Assignment: Only one stretch of the records below should be repeated. It starts with the line containing "Image resolution: width=712" and goes on through the line containing "Click the Add account link", exactly as written.

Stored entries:
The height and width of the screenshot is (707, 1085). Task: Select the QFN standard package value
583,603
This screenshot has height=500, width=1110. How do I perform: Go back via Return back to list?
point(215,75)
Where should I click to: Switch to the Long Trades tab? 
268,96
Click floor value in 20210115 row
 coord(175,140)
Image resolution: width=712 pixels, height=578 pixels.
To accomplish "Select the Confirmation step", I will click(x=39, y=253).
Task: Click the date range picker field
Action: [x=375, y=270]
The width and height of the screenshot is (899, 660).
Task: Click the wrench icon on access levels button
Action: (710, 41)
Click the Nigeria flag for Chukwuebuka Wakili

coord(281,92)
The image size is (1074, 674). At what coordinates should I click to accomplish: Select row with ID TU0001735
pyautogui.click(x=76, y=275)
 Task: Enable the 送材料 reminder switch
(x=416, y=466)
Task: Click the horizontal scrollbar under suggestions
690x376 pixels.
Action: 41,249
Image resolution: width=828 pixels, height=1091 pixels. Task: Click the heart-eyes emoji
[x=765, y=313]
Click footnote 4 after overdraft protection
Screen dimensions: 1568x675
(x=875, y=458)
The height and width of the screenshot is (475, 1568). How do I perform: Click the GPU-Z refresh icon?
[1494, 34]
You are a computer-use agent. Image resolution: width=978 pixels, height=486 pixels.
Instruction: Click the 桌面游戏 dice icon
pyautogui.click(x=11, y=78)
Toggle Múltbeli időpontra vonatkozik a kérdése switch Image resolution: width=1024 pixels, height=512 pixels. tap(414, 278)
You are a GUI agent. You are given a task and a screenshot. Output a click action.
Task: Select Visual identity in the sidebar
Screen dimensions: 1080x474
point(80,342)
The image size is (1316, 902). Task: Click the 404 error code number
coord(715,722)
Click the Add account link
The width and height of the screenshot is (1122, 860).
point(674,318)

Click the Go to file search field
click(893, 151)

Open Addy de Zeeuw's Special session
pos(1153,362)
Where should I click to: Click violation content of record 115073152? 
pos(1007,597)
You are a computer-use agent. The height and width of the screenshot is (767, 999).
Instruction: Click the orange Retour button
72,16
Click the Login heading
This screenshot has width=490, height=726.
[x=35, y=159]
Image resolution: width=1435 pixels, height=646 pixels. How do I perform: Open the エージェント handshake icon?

Answer box:
Image resolution: width=712 pixels, height=578 pixels.
To accomplish "Select the Confirmation step", I will click(x=39, y=253).
Task: Click the date range picker field
Action: [x=375, y=270]
The width and height of the screenshot is (899, 660).
Task: Click the wrench icon on access levels button
Action: (710, 41)
Click the Nigeria flag for Chukwuebuka Wakili

coord(281,92)
The image size is (1074, 674). At what coordinates should I click to accomplish: Select row with ID TU0001735
pyautogui.click(x=76, y=275)
 Task: Enable the 送材料 reminder switch
(x=416, y=466)
Task: Click the horizontal scrollbar under suggestions
690x376 pixels.
Action: 41,249
Image resolution: width=828 pixels, height=1091 pixels. Task: Click the heart-eyes emoji
[x=765, y=313]
Click footnote 4 after overdraft protection
Screen dimensions: 1568x675
(x=875, y=458)
The height and width of the screenshot is (475, 1568). How do I perform: Click the GPU-Z refresh icon?
[1494, 34]
You are a computer-use agent. Image resolution: width=978 pixels, height=486 pixels.
Instruction: Click the 桌面游戏 dice icon
pyautogui.click(x=11, y=78)
Toggle Múltbeli időpontra vonatkozik a kérdése switch Image resolution: width=1024 pixels, height=512 pixels. tap(414, 278)
You are a GUI agent. You are given a task and a screenshot. Output a click action.
Task: Select Visual identity in the sidebar
Screen dimensions: 1080x474
point(80,342)
The image size is (1316, 902). Task: Click the 404 error code number
coord(715,722)
Click the Add account link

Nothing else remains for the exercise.